Copyright (c) 2025 MindMesh Academy. All rights reserved. This content is proprietary and may not be reproduced or distributed without permission.
5.2.3. Key Concepts Review: Security & Compliance
š” First Principle: Cloud security is a shared responsibility, with AWS securing the cloud and the customer securing their data and configurations in the cloud, ensuring layered protection and compliance.
This review consolidates basic security and compliance concepts in AWS.
Core Security & Compliance Concepts:
- AWS Shared Responsibility Model:
- AWS's Responsibility: "Security of the cloud" (physical infrastructure, hardware, global network).
- Customer's Responsibility: "Security in the cloud" (data, application code, OS patching, network configuration).
- Network Security:
- Security Groups: Instance-level virtual firewall, stateful, allow-only.

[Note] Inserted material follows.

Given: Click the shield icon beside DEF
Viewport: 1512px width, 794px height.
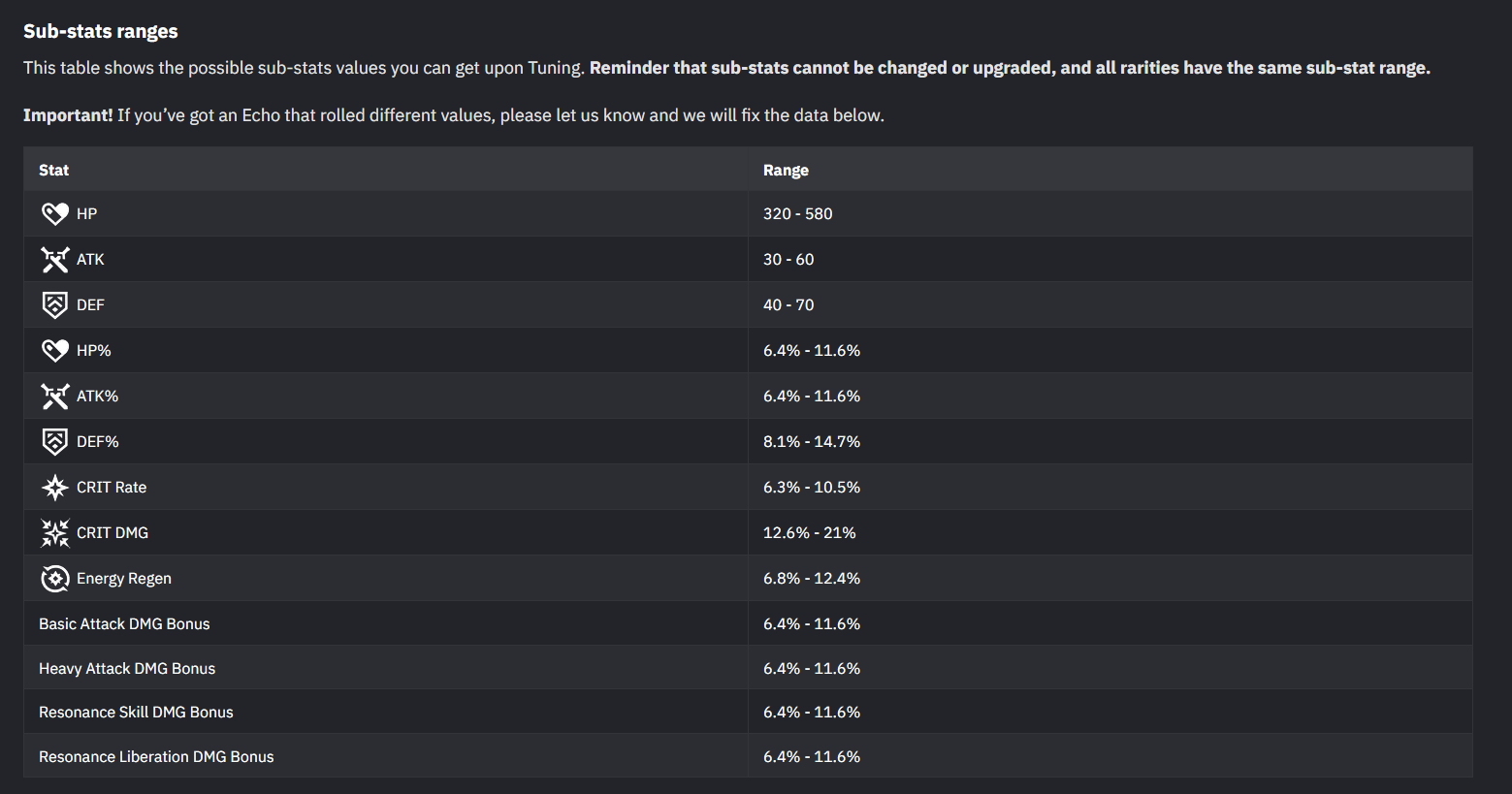Looking at the screenshot, I should (55, 304).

- Network ACLs: Subnet-level firewall, stateless, allow/deny, rule order matters.
- Data Encryption:
- At Rest: Data stored (e.g., S3, EBS, RDS) is encrypted using services like AWS KMS.
- In Transit: Data moving across networks is encrypted using TLS/SSL (e.g., HTTPS with ELB and CloudFront).
- Access Control:
- AWS IAM: Manages users, groups, roles, policies.
- Principle of Least Privilege: Grant minimum necessary permissions.
- Multi-Factor Authentication (MFA): Adds extra security layer.
- Compliance & Governance:
- AWS Artifact: Access to AWS compliance reports.
- AWS Config: Monitors resource configurations for compliance.
Scenario: You need to explain how security is managed in AWS, distinguishing between AWS's and your responsibilities, and how data is protected.
Reflection Question: How does the Shared Responsibility Model, along with concepts like data encryption (at rest and in transit) and access control (IAM), fundamentally ensure layered protection and compliance for your data and resources in the cloud?